▸ **EXERCISE BRIEF**
The result should be the line with "Oprema za bazene (226, 80)" followed by every remaining line of the entries, each reproduced exactly, with nothing else.

Data records:
◇ ◇ ◇

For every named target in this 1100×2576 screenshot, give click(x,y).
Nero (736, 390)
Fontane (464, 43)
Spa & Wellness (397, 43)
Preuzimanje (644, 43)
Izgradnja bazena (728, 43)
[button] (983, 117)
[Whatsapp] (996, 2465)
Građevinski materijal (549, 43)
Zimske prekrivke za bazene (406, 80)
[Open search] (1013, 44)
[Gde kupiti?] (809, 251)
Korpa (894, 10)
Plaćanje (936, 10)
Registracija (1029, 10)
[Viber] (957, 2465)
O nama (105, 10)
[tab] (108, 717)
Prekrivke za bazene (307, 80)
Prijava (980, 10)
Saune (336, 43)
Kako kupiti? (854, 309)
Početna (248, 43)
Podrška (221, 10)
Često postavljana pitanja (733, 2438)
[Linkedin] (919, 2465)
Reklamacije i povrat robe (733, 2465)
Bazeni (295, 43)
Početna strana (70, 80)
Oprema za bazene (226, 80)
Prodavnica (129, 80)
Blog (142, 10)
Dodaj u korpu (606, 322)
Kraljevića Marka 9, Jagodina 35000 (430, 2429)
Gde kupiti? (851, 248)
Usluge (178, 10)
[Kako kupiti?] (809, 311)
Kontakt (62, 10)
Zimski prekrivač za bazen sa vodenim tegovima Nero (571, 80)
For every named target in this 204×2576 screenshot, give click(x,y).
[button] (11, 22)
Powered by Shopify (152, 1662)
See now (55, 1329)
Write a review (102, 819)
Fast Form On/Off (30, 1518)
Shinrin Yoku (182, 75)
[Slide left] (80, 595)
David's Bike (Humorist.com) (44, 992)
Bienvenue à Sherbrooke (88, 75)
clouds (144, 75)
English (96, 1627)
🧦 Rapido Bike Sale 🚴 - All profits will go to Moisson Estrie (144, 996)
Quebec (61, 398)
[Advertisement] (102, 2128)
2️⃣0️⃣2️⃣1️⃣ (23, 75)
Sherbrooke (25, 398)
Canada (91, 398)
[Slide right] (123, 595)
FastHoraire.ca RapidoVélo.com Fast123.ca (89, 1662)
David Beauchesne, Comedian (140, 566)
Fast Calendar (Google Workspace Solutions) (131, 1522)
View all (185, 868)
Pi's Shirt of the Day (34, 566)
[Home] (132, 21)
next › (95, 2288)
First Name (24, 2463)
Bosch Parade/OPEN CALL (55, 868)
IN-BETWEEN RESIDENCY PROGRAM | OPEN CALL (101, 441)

◇ ◇ ◇

▸ **ANSWER SECTION**
Oprema za bazene (226, 80)
Prodavnica (129, 80)
Blog (142, 10)
Dodaj u korpu (606, 322)
Kraljevića Marka 9, Jagodina 35000 (430, 2429)
Gde kupiti? (851, 248)
Usluge (178, 10)
[Kako kupiti?] (809, 311)
Kontakt (62, 10)
Zimski prekrivač za bazen sa vodenim tegovima Nero (571, 80)
For every named target in this 204×2576 screenshot, give click(x,y).
[button] (11, 22)
Powered by Shopify (152, 1662)
See now (55, 1329)
Write a review (102, 819)
Fast Form On/Off (30, 1518)
Shinrin Yoku (182, 75)
[Slide left] (80, 595)
David's Bike (Humorist.com) (44, 992)
Bienvenue à Sherbrooke (88, 75)
clouds (144, 75)
English (96, 1627)
🧦 Rapido Bike Sale 🚴 - All profits will go to Moisson Estrie (144, 996)
Quebec (61, 398)
[Advertisement] (102, 2128)
2️⃣0️⃣2️⃣1️⃣ (23, 75)
Sherbrooke (25, 398)
Canada (91, 398)
[Slide right] (123, 595)
FastHoraire.ca RapidoVélo.com Fast123.ca (89, 1662)
David Beauchesne, Comedian (140, 566)
Fast Calendar (Google Workspace Solutions) (131, 1522)
View all (185, 868)
Pi's Shirt of the Day (34, 566)
[Home] (132, 21)
next › (95, 2288)
First Name (24, 2463)
Bosch Parade/OPEN CALL (55, 868)
IN-BETWEEN RESIDENCY PROGRAM | OPEN CALL (101, 441)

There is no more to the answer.